Stored items:
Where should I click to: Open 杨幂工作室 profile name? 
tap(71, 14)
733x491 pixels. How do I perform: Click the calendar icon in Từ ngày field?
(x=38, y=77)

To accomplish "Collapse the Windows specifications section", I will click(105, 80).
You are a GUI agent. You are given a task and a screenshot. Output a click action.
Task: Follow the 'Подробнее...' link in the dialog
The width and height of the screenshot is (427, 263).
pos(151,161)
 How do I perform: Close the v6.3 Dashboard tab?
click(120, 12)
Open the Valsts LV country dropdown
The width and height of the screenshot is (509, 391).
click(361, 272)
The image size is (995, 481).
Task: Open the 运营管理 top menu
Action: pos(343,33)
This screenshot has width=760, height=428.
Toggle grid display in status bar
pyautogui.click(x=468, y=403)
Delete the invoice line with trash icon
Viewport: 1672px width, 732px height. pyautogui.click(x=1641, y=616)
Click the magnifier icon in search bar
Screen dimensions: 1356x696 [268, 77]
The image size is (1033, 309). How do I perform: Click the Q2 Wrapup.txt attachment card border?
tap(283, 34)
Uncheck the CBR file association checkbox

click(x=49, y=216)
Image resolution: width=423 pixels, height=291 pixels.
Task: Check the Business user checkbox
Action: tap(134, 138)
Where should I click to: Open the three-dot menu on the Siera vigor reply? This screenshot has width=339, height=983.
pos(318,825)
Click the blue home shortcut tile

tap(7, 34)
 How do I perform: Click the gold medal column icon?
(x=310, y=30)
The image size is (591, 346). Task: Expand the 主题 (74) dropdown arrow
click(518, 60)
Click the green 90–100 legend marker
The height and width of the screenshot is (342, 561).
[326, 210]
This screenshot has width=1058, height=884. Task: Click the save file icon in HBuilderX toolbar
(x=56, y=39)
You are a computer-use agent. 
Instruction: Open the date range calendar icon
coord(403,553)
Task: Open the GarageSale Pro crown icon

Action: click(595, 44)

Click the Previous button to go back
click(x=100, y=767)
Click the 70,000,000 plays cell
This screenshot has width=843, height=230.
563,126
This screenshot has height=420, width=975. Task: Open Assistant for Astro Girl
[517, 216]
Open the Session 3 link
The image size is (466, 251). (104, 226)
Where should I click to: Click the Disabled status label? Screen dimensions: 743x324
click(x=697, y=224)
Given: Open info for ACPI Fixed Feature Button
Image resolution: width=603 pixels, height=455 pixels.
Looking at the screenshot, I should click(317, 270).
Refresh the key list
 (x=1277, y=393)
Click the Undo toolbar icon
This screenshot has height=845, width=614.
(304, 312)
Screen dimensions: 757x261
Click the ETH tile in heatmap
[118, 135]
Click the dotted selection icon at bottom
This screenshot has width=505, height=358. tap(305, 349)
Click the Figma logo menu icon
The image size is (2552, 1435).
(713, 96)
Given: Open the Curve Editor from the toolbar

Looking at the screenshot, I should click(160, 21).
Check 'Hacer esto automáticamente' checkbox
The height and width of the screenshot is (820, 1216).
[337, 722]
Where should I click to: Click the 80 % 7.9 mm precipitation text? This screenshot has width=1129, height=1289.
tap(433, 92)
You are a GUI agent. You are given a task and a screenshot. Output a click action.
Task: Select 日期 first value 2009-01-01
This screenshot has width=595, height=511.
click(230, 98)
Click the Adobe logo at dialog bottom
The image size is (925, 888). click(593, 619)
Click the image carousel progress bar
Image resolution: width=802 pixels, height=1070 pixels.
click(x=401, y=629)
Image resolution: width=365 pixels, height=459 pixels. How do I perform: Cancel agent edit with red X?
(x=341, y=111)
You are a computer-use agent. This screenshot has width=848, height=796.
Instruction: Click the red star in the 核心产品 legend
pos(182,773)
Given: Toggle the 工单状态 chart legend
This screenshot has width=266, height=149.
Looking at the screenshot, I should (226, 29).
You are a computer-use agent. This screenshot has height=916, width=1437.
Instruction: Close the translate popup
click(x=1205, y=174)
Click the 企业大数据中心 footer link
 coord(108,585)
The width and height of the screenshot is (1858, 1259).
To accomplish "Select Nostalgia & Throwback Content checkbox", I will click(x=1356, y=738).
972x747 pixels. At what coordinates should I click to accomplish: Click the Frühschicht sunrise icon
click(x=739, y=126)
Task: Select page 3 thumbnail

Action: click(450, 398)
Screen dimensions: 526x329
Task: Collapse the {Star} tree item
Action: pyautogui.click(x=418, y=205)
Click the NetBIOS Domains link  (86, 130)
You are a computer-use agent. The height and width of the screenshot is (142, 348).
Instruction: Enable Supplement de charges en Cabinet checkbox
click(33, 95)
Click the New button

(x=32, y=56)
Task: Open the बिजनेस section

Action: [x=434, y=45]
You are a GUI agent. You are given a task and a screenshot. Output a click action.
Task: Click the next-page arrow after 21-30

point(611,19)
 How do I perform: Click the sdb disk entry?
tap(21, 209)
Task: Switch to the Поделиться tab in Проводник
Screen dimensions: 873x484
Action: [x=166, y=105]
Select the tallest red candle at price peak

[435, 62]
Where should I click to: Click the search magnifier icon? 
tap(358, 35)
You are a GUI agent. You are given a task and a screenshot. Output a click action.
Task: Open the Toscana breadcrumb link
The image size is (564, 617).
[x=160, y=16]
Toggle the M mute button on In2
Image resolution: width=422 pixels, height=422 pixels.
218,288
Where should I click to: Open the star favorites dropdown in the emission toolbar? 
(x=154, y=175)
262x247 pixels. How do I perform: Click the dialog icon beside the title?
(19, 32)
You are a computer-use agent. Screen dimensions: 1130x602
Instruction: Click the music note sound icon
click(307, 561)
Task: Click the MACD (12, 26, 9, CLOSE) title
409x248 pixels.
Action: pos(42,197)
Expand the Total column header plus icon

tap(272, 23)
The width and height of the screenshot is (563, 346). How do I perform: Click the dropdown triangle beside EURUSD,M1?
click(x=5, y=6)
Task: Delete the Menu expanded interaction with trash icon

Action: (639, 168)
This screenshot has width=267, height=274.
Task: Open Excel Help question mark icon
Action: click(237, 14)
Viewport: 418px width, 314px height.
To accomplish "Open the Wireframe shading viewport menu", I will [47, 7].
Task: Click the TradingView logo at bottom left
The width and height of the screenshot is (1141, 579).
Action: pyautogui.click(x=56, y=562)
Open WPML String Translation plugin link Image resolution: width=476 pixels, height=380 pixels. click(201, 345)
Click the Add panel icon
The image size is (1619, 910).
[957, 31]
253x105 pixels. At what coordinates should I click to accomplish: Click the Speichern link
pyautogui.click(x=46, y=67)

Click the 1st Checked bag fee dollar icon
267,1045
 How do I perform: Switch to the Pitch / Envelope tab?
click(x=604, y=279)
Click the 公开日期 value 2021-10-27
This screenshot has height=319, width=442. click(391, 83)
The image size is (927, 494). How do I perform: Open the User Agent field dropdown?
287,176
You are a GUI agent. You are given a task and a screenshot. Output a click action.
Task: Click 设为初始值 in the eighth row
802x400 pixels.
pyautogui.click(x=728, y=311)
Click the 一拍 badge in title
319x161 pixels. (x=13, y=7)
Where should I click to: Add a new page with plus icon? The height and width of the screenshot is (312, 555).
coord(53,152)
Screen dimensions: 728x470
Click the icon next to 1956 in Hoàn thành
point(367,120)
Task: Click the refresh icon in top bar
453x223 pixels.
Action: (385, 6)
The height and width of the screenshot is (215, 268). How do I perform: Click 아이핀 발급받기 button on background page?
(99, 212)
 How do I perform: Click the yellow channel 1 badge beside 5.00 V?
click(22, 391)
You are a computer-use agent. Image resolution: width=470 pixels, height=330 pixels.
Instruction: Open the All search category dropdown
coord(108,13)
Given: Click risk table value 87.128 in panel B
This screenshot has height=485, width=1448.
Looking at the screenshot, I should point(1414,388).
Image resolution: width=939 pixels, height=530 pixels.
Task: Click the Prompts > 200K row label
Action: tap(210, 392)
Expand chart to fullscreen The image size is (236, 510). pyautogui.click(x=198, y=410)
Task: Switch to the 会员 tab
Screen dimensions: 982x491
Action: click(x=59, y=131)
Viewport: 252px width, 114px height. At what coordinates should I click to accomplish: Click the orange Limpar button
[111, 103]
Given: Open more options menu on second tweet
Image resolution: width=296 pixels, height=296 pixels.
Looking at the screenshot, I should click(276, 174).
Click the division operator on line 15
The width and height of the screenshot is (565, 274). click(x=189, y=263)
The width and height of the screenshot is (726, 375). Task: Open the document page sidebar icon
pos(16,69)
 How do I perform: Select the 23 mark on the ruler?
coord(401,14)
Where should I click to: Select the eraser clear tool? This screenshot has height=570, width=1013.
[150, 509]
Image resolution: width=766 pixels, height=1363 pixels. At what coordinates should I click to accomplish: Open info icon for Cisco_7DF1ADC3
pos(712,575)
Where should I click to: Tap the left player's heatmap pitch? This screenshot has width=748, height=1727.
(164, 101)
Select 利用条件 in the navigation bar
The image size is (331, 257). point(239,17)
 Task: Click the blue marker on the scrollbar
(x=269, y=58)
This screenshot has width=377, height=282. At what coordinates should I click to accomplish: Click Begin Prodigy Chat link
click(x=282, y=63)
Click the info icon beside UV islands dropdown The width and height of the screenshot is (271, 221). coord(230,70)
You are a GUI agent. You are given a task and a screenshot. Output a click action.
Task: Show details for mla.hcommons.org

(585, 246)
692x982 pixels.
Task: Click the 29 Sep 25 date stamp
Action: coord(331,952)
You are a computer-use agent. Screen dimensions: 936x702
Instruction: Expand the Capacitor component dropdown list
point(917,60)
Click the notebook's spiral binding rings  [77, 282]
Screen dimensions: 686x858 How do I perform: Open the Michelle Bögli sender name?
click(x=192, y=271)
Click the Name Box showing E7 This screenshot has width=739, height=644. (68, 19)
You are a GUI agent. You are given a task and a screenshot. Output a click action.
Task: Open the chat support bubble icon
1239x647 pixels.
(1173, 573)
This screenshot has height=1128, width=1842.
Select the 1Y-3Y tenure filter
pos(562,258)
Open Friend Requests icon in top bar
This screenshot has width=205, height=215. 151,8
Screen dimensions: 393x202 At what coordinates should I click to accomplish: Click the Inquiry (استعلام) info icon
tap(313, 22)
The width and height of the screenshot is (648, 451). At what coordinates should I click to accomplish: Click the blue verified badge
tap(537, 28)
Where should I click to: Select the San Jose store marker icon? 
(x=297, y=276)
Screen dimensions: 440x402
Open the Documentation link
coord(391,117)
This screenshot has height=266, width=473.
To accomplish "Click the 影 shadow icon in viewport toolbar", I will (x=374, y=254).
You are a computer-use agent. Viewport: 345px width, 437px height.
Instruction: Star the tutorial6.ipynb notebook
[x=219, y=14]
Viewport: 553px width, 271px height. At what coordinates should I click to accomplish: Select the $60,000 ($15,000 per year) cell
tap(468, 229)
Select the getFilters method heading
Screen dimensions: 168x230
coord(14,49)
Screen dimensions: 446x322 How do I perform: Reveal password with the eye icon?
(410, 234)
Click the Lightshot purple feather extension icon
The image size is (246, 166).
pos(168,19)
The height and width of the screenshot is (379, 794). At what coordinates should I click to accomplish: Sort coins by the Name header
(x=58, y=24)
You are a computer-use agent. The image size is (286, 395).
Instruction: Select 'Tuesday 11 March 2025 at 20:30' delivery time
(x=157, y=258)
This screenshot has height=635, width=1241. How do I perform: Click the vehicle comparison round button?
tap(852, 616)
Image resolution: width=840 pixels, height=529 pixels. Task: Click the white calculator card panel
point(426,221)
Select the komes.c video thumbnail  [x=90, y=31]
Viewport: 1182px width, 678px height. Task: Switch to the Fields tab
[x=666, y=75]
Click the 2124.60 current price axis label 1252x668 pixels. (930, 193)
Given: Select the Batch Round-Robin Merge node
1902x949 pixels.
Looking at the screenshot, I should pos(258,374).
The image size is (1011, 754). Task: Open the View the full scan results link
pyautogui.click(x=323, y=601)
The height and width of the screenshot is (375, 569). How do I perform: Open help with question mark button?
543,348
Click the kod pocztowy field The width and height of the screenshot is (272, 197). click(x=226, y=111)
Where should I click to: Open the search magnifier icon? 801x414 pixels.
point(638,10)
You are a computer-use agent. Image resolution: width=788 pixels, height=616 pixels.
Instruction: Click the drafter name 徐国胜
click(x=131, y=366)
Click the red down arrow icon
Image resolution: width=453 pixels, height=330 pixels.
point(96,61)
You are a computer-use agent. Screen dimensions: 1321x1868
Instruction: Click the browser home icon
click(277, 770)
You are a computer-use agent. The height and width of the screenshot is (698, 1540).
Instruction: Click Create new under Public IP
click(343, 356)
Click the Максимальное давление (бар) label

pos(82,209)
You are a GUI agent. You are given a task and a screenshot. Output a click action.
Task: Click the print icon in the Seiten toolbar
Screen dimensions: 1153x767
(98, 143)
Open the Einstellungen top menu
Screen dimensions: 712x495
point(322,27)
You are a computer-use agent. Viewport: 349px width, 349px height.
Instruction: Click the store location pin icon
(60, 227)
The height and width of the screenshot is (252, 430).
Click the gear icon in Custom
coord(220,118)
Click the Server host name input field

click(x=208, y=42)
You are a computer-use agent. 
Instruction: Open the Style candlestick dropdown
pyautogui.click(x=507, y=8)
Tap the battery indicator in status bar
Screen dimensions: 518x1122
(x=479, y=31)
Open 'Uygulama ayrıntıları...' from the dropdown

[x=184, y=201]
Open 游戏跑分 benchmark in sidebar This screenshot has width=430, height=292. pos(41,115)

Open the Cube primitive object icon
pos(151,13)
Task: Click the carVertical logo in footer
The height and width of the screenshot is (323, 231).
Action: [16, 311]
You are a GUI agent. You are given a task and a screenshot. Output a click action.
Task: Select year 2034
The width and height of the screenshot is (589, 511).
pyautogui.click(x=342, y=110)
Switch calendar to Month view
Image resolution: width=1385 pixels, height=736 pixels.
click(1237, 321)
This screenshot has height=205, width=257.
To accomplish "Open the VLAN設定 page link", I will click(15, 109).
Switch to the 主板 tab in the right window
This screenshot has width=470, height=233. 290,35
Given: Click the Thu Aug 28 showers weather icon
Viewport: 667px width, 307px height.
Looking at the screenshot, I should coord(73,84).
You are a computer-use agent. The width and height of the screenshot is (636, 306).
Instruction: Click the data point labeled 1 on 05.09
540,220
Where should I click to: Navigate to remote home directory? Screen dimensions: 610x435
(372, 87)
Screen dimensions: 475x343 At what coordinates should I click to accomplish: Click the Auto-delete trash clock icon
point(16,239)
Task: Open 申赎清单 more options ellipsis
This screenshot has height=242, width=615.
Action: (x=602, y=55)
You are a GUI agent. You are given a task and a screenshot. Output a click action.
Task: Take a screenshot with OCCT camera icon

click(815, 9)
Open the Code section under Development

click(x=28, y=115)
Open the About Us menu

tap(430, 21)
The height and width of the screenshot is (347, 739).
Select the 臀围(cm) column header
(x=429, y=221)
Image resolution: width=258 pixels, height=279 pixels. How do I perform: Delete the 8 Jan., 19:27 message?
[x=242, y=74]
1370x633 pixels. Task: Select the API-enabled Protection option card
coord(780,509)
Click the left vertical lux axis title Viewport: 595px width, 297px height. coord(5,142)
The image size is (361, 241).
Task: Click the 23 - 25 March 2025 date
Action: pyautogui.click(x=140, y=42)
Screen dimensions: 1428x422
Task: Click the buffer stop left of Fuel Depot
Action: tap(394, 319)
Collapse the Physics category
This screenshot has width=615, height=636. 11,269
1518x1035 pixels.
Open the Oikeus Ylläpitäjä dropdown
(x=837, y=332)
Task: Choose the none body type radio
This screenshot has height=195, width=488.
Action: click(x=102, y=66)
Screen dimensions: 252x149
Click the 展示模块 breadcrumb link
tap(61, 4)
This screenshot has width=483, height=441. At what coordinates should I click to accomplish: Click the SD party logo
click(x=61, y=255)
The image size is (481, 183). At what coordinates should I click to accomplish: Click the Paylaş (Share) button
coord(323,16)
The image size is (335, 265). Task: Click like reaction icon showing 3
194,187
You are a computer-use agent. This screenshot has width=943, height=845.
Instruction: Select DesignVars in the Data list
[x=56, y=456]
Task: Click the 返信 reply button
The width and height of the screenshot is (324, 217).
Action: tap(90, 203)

### What is expected
Search the entries for the word "will" and pick out every line that holds it.

### Answer to this task
To accomplish "Collapse the Windows specifications section", I will click(105, 80).
To accomplish "Select Nostalgia & Throwback Content checkbox", I will click(x=1356, y=738).
To accomplish "Open the Wireframe shading viewport menu", I will [47, 7].
To accomplish "Click the 影 shadow icon in viewport toolbar", I will (x=374, y=254).
To accomplish "Open the VLAN設定 page link", I will click(15, 109).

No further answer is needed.